In a hearing this week, the House Committee on Oversight and Reform members appeared to be concerned about deteriorating federal cybersecurity.
This should not really be much of a surprise to anyone. The last administration didn’t seem to care much about cyber and even when there were attacks, they didn’t do anything unless if happened to mesh with some other political agency (like beating up China. But not Russia.)
Here is how the Committee Chairwoman summed up the situation:
“The vulnerability of federal and private sector systems, including critical infrastructure of the nation’s energy, transportation, communications, and financial sector, is absolutely staggering.”
We almost saw thousands of people killed last month when a water treatment plant in Florida was attacked. It was pure dumb luck that the attack was detected. While that was not the feds, it is still government.
The GAO says that they have made 3,300 cybersecurity recommendations since 2010. About 800 have not been addressed.
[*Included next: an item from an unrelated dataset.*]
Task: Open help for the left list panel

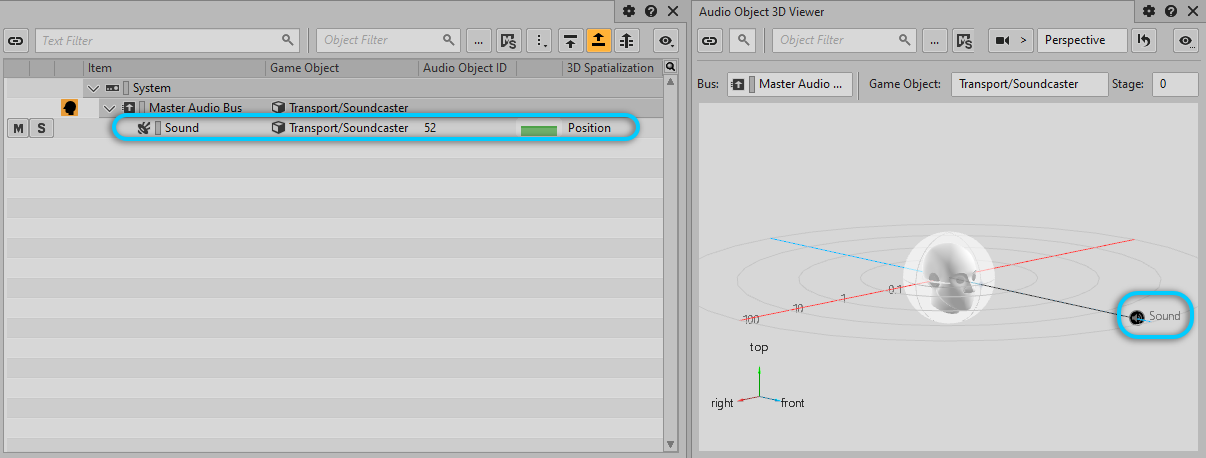Action: click(x=651, y=11)
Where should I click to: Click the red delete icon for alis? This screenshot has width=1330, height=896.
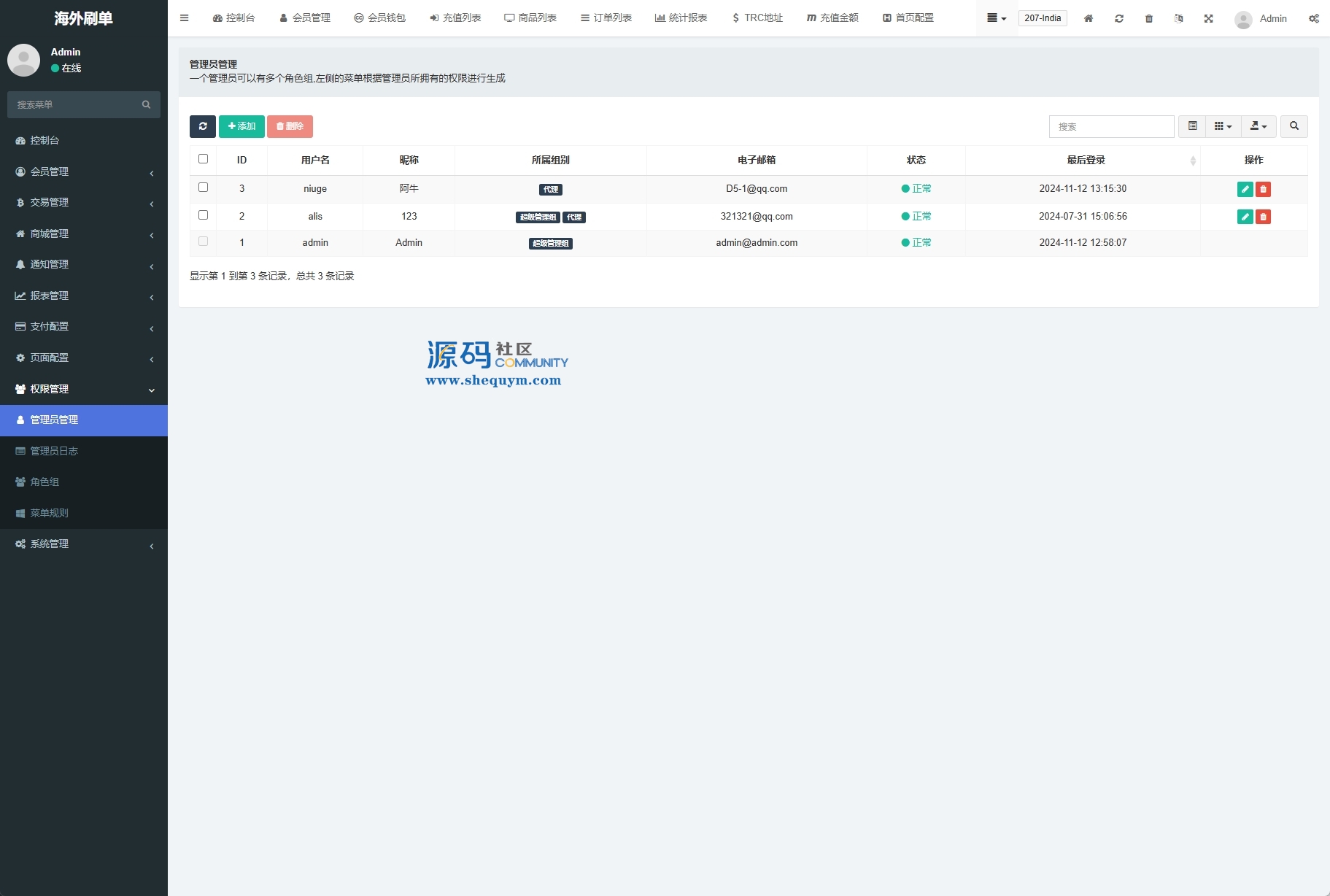pyautogui.click(x=1263, y=217)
I think the biggest problem is people.
During the last administration, cybersecurity people ran, not walked, away from government positions because they did not want to deal with the politics and the bureaucracy.
Those people will never come back. They are making way more money in the private sector – which is another problem.
An indication of the magnitude of the problem —
The White House’s September 2018 National Cyber Strategy and the National Security Council’s accompanying June 2019 Implementation Plan were criticized for being rudderless. The plan detailed 191 activities that federal entities are to undertake, but did not include goals and timelines for 46 of them, identify resources needed to execute 160 of them, or specify a process for monitoring progress.
Remember that the federal government collects more of your personal information than even Google does. Taxes, healthcare, social security wage information – all kinds of information. If their security practices are that bad, the likelihood of them keeping that information safe is, well, close to zero.